* **目的**: 仏教についての文章を「以前から、このバーミヤンで、」から「教とは異質のものである、と。」まで、「釈迦」を「ブッダ」に差し替えて書き出すこと。

* **提示文**:
----

発見したのは、UNESCO(国連教育科学文化機構)。
アフガン考古保護協会のゼマリアライ・タルジ代表は、「7世紀にバーミヤンを訪れたとされる、玄奘三蔵(三蔵法師のこと)が、『大唐西域記』の中で見たと記した幻の涅槃(ねはん)像が近くにあるかもしれない」と話しているという(中日新聞06-09-25)。
が、この記事の中で、私の目をひいたのは、つぎの部分である。
「……しっくいで覆われた主仏塔側面の柱状の装飾部分には、ギリシア文化の影響を受けた植物の葉の彫刻が施されていた」と。つまり「ギリシア文化の影響を受けた装飾が施されていたという。
バーミヤン遺跡というのは、一般には、5~8世紀の造営とされているが、それ以前との説もある。アフガニスタンの首都カブール、西約240キロのところに、それはある。
以前から、このバーミヤンで、インドから伝わってきた仏教と、古代ギリシア文明が融合したという説はあった。日本の仏像が、どれも、古代インドの服装ではなく、古代ギリシアの服装をしているのも、そのためと考えてよい。
ただ私が調べた範囲では、ここに書いた、玄奘三蔵(三蔵法師のこと)は、バーミヤンまでは来ていない。現在のチベットあたりまで来て、引きかえしているはずである。それはともかくも、三蔵法師は、インドまでは行っていない。これは動かしがたい事実である。
つまり私たちが今、この日本で「仏教」と呼んでいるものは、原型をとどめないほどまでに、その過程で、加工されたものと考えてよい。釈迦経典と言われているものについても、釈迦滅後、何百年もたってから、そのときどきの仏教徒によって書かれたり、編纂されたものである。
つまり、日本の仏教には、多くの矛盾がある。矛盾だらけと言ってもよい。少し前になくなったが、東大の中村名誉教授も、さかんに「大乗非仏説」を唱えていた。つまりインドからヒマラヤ山脈の北を回って中国、日本へと伝わった仏教(大乗仏教、北伝仏教)は、釈迦が唱えた仏教とは異質のものである、と。
たしかにおかしな点も多い。たとえば、インドでは男性だったカノンが、日本では「観音様」という女性になっている。
ここに書いたように、日本の仏像が、(ガンダーラの仏像もそうだが)、古代インドの服装ではなく、すべてヘレニズム文化の影響を受けた古代ギリシアの服装を身につけている。
また経典の中に、よく、貨幣の話が出てくるが、釈迦の時代にはまだ貨幣はなかったこと、などなど。
釈迦の生誕地に残る仏典(法句経)は別として、それ以外は、どうも?、というものが多い。そういうものを根拠にして、仏教を説いても、あまり意味がないのではないのか。さらに総じてみれば日本の仏教は、あのチベット密教の影響をモロに受けている。それが中国の土着宗教と結びついて、日本へ入ってきた。チベット密教そのものと言う人もいる。

----

* **表示情報**:

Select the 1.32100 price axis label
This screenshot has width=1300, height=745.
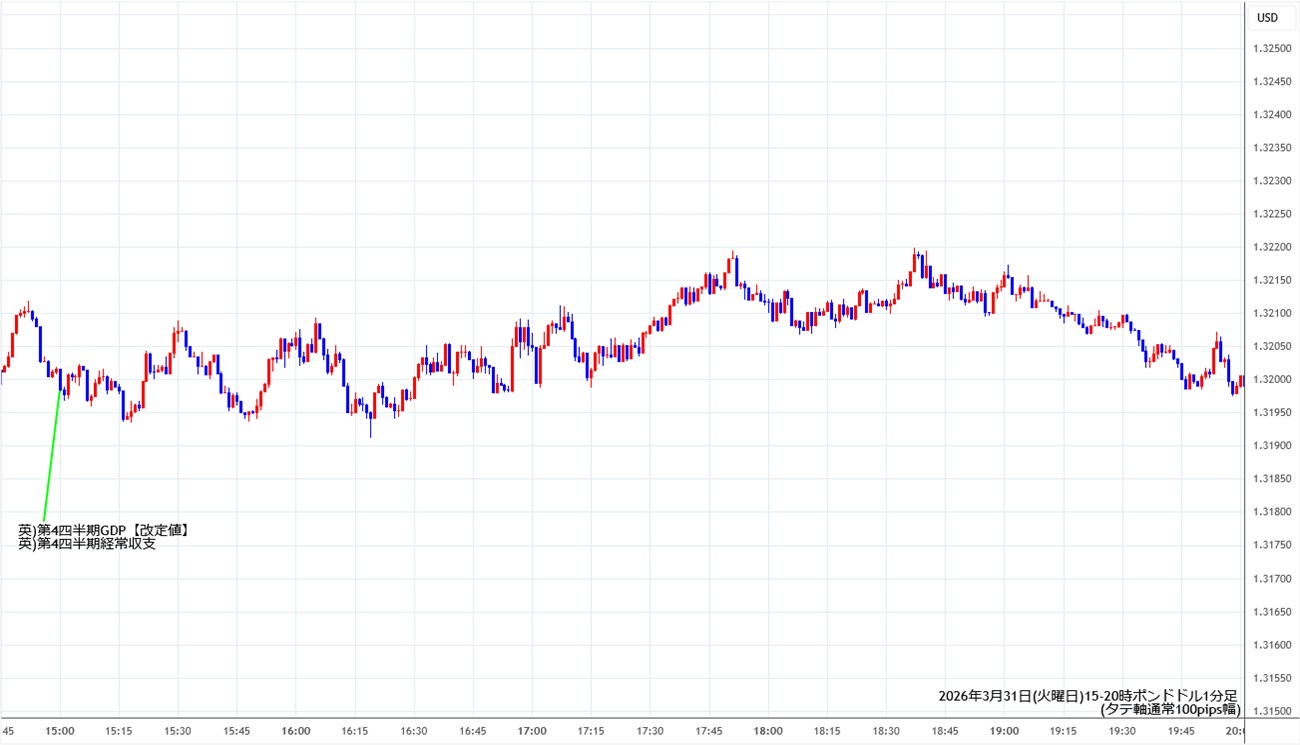pyautogui.click(x=1271, y=314)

----

* **解答**:
以前から、このバーミヤンで、インドから伝わってきた仏教と、古代ギリシア文明が融合したという説はあった。日本の仏像が、どれも、古代インドの服装ではなく、古代ギリシアの服装をしているのも、そのためと考えてよい。
ただ私が調べた範囲では、ここに書いた、玄奘三蔵(三蔵法師のこと)は、バーミヤンまでは来ていない。現在のチベットあたりまで来て、引きかえしているはずである。それはともかくも、三蔵法師は、インドまでは行っていない。これは動かしがたい事実である。
つまり私たちが今、この日本で「仏教」と呼んでいるものは、原型をとどめないほどまでに、その過程で、加工されたものと考えてよい。ブッダ経典と言われているものについても、ブッダ滅後、何百年もたってから、そのときどきの仏教徒によって書かれたり、編纂されたものである。
つまり、日本の仏教には、多くの矛盾がある。矛盾だらけと言ってもよい。少し前になくなったが、東大の中村名誉教授も、さかんに「大乗非仏説」を唱えていた。つまりインドからヒマラヤ山脈の北を回って中国、日本へと伝わった仏教(大乗仏教、北伝仏教)は、ブッダが唱えた仏教とは異質のものである、と。